Ante este escenario, UNICEF ha propuesto una estrategia global que apunta a crear entornos alimentarios más saludables para niños y adolescentes. Esta estrategia incluye acciones que van desde la promoción de la lactancia materna hasta la implementación de impuestos y subsidios que incentiven la compra de alimentos más nutritivos. Además, se pone énfasis en la importancia de mejorar la calidad de los productos disponibles en las escuelas y en los kioscos, así como en la regulación de la publicidad dirigida a los menores. La necesidad de un enfoque integral es evidente, dado que la salud infantil no solo depende de lo que consumen, sino también de cómo y dónde acceden a esos alimentos.

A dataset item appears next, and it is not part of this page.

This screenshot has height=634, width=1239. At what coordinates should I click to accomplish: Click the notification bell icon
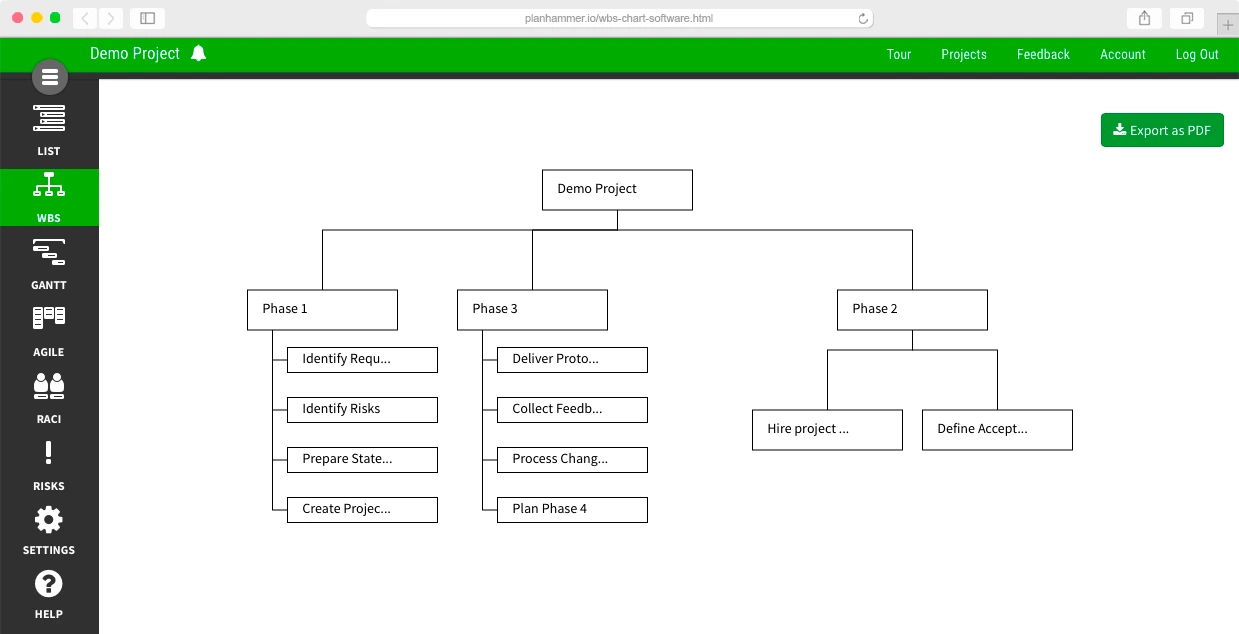click(x=198, y=54)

Un aspecto fundamental de la nueva ley es el etiquetado frontal de advertencias, que permite a los consumidores identificar rápidamente si un producto contiene exceso de azúcares, sodio o grasas saturadas. Esta medida es especialmente valiosa, ya que proporciona información clara en cuestión de segundos, facilitando decisiones informadas sin requerir conocimientos técnicos o análisis complicados. La implementación de este tipo de etiquetado ha demostrado ser efectiva en otros contextos, como en la Ley de Modernización Laboral, que incluye gráficos claros en los recibos de sueldo para que los trabajadores comprendan mejor su situación laboral.

Los resultados preliminares del etiquetado frontal en Argentina son alentadores: un estudio reciente indica que el 90% de la población considera que estos sellos son útiles para identificar productos menos saludables. Esta reacción positiva sugiere que, a través de la claridad en la información, se puede influir en los hábitos de consumo y, en consecuencia, en la salud pública. En México, por ejemplo, se ha reportado que cuatro de cada diez consumidores han modificado sus decisiones de compra tras la implementación de un sistema de etiquetado similar.

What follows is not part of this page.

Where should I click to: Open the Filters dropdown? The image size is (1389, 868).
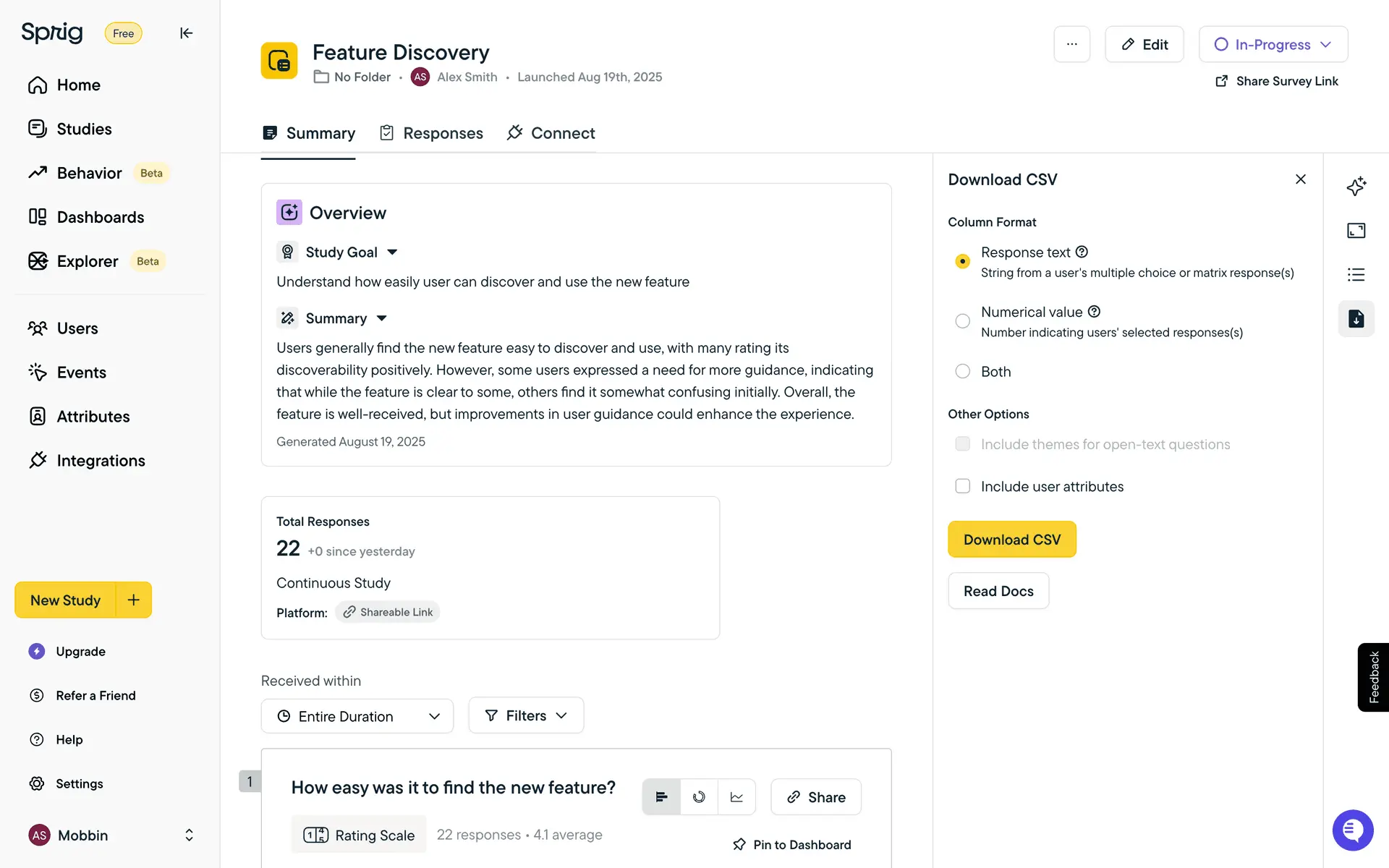pyautogui.click(x=526, y=715)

La Ley de Promoción de la Alimentación Saludable no solo se limita a mejorar la calidad de la alimentación en niños y adolescentes, sino que también busca generar un cambio cultural en torno a la alimentación en toda la población. La combinación de información accesible y políticas que incentiven elecciones saludables se presenta como un camino viable para mitigar la creciente epidemia de enfermedades relacionadas con la dieta en Argentina. Así, esta legislación podría ser un paso decisivo hacia un futuro donde la salud y el bienestar de los argentinos sean prioritarios, contribuyendo a una sociedad más consciente y saludable.